Earlier today, I received an email from the White House asking I help promote for a bill to assist responsible homeowners who are underwater on their mortgage. The bill is especially relevant and important to me because I am one of those homeowners. Six years ago, I bought a house in my hometown of Kannapolis, North Carolina. I was told when I bought the house that it was an excellent investment because the local economy would be boosted by the development of the North Carolina Research Campus just a mile and a half away. I signed the papers two years before the banking crisis.  While many other homeowners have been allowed to refinance their homes at rates lower that what they originally agreed to, I have been stuck in a house whose value is only 60% of the loan I signed on for. Should I be held accountable for the irresponsibility of the banks who made errors but got bailed out?

While my situation is important to me, today I received news that my next door neighbor has been forced to foreclose on his house and to move out within three weeks. Although he has not made a house payment since November 2009, prior to that he had responsibly paid his mortgage every month for 24 years. He was fortunate to survive for a year after the recession hit and he lost his job.  However, he realized he could not continue to make house payments and provide the adequate resources necessary for his family's survival. While Tea Party Congressmen like John Fleming (R-LA) are complaining about the struggles he has with the $400,000 he has left over each year, my next door neighbor is enduring a real struggle that is also shared by many other typically responsible hard-working American families. Unless something can be worked out in the next three weeks, I will sadly lose a really good neighbor whose generosity was evident today when he donated some wooden boards from his now part-time job as a carpenter so that I could repair the rotting stairs to my deck.

The ungratefulness of the banks is inevitable in this story. If the financial institutions got bailed out when they were irresponsible, should the rest of America have to suffer along with them without any lifeline extended? While I can understand that the banks would not be able to forgive me since I have only had my house for six years and have not yet paid payments that equal the amount loaned, surely my next door neighbor in the 24 years that he made payments on his house has paid well above and beyond the loan he agreed upon.
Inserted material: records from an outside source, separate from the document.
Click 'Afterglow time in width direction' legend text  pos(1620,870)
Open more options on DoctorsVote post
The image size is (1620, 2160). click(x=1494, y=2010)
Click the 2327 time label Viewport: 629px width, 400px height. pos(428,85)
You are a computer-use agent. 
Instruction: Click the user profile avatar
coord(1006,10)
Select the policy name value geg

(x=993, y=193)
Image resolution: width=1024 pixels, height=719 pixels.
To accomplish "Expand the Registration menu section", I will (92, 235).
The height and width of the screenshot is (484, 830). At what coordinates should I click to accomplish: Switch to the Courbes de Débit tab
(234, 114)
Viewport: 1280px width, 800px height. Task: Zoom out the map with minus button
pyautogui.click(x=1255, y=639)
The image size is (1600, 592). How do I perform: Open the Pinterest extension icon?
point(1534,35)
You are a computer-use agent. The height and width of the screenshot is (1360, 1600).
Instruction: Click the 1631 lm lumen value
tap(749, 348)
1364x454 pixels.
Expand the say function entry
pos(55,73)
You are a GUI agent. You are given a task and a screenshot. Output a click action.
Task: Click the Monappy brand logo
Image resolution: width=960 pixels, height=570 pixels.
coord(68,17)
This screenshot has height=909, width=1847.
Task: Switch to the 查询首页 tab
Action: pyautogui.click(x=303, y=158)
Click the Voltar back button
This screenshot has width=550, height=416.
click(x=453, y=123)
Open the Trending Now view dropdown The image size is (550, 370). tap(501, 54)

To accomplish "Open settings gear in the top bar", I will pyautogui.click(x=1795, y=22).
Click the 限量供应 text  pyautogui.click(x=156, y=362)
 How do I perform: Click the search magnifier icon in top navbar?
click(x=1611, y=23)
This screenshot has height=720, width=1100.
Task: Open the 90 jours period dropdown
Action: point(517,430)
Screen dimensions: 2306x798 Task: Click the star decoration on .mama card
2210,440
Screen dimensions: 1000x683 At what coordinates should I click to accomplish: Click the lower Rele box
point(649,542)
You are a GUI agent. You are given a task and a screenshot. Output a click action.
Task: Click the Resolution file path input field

If Congress does not soon act in response to President Obama's admonition to pass a new law allowing for the refinancing of homes at lower rates and the extension of mortgage forgiveness to those who borrowed from financial institutions other than Fannie Mae or Freddie Mac, we may see the return of shanty towns of the homeless that existed in the days of the Great Depression.  Then those towns were called "Hoovervilles," since the public blamed President Herbert Hoover for the economic crisis. Today, it would only be appropriate to call those towns "Bankervilles."